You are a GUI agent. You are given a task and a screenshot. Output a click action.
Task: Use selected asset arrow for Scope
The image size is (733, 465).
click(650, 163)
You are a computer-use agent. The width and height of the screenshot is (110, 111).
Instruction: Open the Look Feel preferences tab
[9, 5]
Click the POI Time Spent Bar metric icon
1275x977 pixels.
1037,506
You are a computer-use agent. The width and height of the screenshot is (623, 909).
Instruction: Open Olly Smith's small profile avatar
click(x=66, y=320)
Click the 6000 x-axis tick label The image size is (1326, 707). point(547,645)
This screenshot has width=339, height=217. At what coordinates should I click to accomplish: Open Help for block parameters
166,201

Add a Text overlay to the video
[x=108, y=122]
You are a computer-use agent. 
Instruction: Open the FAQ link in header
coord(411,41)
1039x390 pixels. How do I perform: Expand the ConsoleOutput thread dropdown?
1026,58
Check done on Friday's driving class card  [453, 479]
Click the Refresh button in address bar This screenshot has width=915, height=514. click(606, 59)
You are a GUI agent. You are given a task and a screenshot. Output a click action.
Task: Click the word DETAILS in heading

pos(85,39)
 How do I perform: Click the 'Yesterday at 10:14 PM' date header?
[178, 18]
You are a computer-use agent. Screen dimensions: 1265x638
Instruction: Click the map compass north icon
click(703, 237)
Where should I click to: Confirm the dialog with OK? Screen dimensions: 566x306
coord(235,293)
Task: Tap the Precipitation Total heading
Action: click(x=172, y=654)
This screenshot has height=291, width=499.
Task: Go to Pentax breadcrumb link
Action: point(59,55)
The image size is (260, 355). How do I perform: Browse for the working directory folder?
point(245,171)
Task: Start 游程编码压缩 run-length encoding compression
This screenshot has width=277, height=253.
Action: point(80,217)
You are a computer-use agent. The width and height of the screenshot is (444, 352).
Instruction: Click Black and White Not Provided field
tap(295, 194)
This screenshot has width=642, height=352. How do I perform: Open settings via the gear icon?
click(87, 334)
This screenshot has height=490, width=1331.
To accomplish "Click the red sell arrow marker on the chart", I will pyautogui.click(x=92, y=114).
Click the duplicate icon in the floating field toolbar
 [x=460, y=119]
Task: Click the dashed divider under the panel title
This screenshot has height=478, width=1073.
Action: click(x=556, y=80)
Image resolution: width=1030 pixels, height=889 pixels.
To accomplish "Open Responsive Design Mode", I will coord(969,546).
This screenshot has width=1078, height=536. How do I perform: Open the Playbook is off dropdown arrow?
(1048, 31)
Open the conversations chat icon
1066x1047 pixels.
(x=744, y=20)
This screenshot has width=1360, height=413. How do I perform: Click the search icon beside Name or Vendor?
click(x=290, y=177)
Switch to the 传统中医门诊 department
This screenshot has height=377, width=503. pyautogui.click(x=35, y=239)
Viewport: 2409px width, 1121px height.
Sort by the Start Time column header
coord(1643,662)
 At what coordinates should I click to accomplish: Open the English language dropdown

» AUFGABE
Zitiere die Daten oben vollständig und Zeile für Zeile, ohne ein Zeichen zu verändern.

» LÖSUNG
You are a GUI agent. You are given a task and a screenshot. Output a click action.
Task: Use selected asset arrow for Scope
The image size is (733, 465).
click(650, 163)
You are a computer-use agent. The width and height of the screenshot is (110, 111).
Instruction: Open the Look Feel preferences tab
[9, 5]
Click the POI Time Spent Bar metric icon
1275x977 pixels.
1037,506
You are a computer-use agent. The width and height of the screenshot is (623, 909).
Instruction: Open Olly Smith's small profile avatar
click(x=66, y=320)
Click the 6000 x-axis tick label The image size is (1326, 707). point(547,645)
This screenshot has width=339, height=217. At what coordinates should I click to accomplish: Open Help for block parameters
166,201

Add a Text overlay to the video
[x=108, y=122]
You are a computer-use agent. 
Instruction: Open the FAQ link in header
coord(411,41)
1039x390 pixels. How do I perform: Expand the ConsoleOutput thread dropdown?
1026,58
Check done on Friday's driving class card  [453, 479]
Click the Refresh button in address bar This screenshot has width=915, height=514. click(606, 59)
You are a GUI agent. You are given a task and a screenshot. Output a click action.
Task: Click the word DETAILS in heading

pos(85,39)
 How do I perform: Click the 'Yesterday at 10:14 PM' date header?
[178, 18]
You are a computer-use agent. Screen dimensions: 1265x638
Instruction: Click the map compass north icon
click(703, 237)
Where should I click to: Confirm the dialog with OK? Screen dimensions: 566x306
coord(235,293)
Task: Tap the Precipitation Total heading
Action: click(x=172, y=654)
This screenshot has height=291, width=499.
Task: Go to Pentax breadcrumb link
Action: point(59,55)
The image size is (260, 355). How do I perform: Browse for the working directory folder?
point(245,171)
Task: Start 游程编码压缩 run-length encoding compression
This screenshot has width=277, height=253.
Action: point(80,217)
You are a computer-use agent. The width and height of the screenshot is (444, 352).
Instruction: Click Black and White Not Provided field
tap(295, 194)
This screenshot has width=642, height=352. How do I perform: Open settings via the gear icon?
click(87, 334)
This screenshot has height=490, width=1331.
To accomplish "Click the red sell arrow marker on the chart", I will pyautogui.click(x=92, y=114).
Click the duplicate icon in the floating field toolbar
 [x=460, y=119]
Task: Click the dashed divider under the panel title
This screenshot has height=478, width=1073.
Action: click(x=556, y=80)
Image resolution: width=1030 pixels, height=889 pixels.
To accomplish "Open Responsive Design Mode", I will coord(969,546).
This screenshot has width=1078, height=536. How do I perform: Open the Playbook is off dropdown arrow?
(1048, 31)
Open the conversations chat icon
1066x1047 pixels.
(x=744, y=20)
This screenshot has width=1360, height=413. How do I perform: Click the search icon beside Name or Vendor?
click(x=290, y=177)
Switch to the 传统中医门诊 department
This screenshot has height=377, width=503. pyautogui.click(x=35, y=239)
Viewport: 2409px width, 1121px height.
Sort by the Start Time column header
coord(1643,662)
 At what coordinates should I click to accomplish: Open the English language dropdown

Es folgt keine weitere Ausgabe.